A key barrier to cervical cancer elimination in China is low human papillomavirus (HPV) vaccine uptake, which is limited by supply constraints, high prices, and restriction to two/three-dose schedule. We explored optimal vaccination strategies for maximizing health and economic benefits accommodated to different supply and dose schedules.
We evaluated different HPV vaccine strategies under 4 scenarios with different assumptions about vaccine availability and dose schedules. Each strategy involved different vaccine types, target ages, and modes of delivery. We used a previously validated transmission model to assess the health impact (cervical cancer cases averted), efficiency (number of doses needed to be given to prevent one case of cervical cancer [NND]), and value for money (incremental cost-effectiveness ratio [ICER] and return on investment [ROI]) of different strategies in Chinese females over a 100-year time horizon. All costs are expressed in 2021 dollars. We adopted a societal perspective and discounted quality-adjusted life-years (QALYs), costs and benefits by 3% annually for cost-effectiveness analysis and ROI calculation.

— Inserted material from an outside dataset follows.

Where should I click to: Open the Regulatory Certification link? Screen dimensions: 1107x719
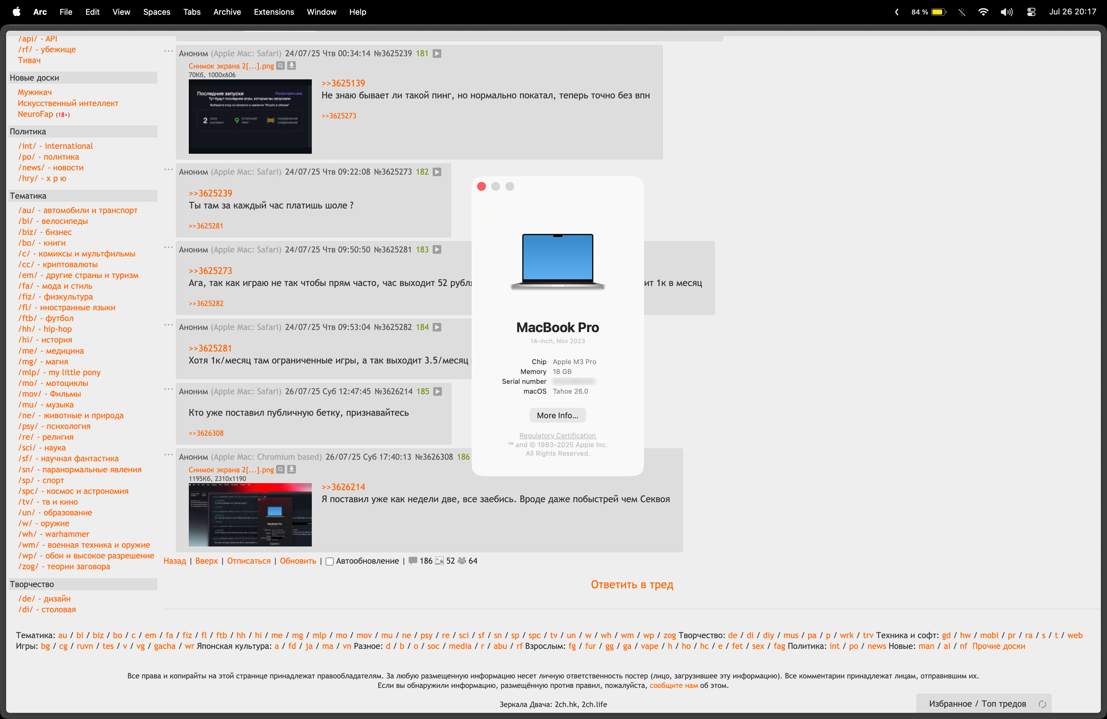click(x=557, y=435)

In a supply-constrained and on-label use scenario, compared with no vaccination, two-dose routine vaccination of 14-year-olds would be the optimal, cost-saving strategy for a future national program (NNDs: 150–220, net cost saving: $15 164 million–$22 034 million, ROIs: 7–14, depending on vaccine type). If the one-dose schedule recommended by WHO is permitted in China, then reallocating the second dose from the routine cohorts to add a catch-up vaccination at 20-year-olds would be the most efficient strategy (NNDs: 73–107), and would be cost-saving compared with routine one-dose vaccination only (net cost saving: $4127 million–$6035 million, ROIs: 19–37). When supply constraints are lifted, scaling up vaccination in older females to 26 years could further expand the health benefits and still be cost-saving compared to maintaining the optimal vaccination strategy in the supply-constrained context.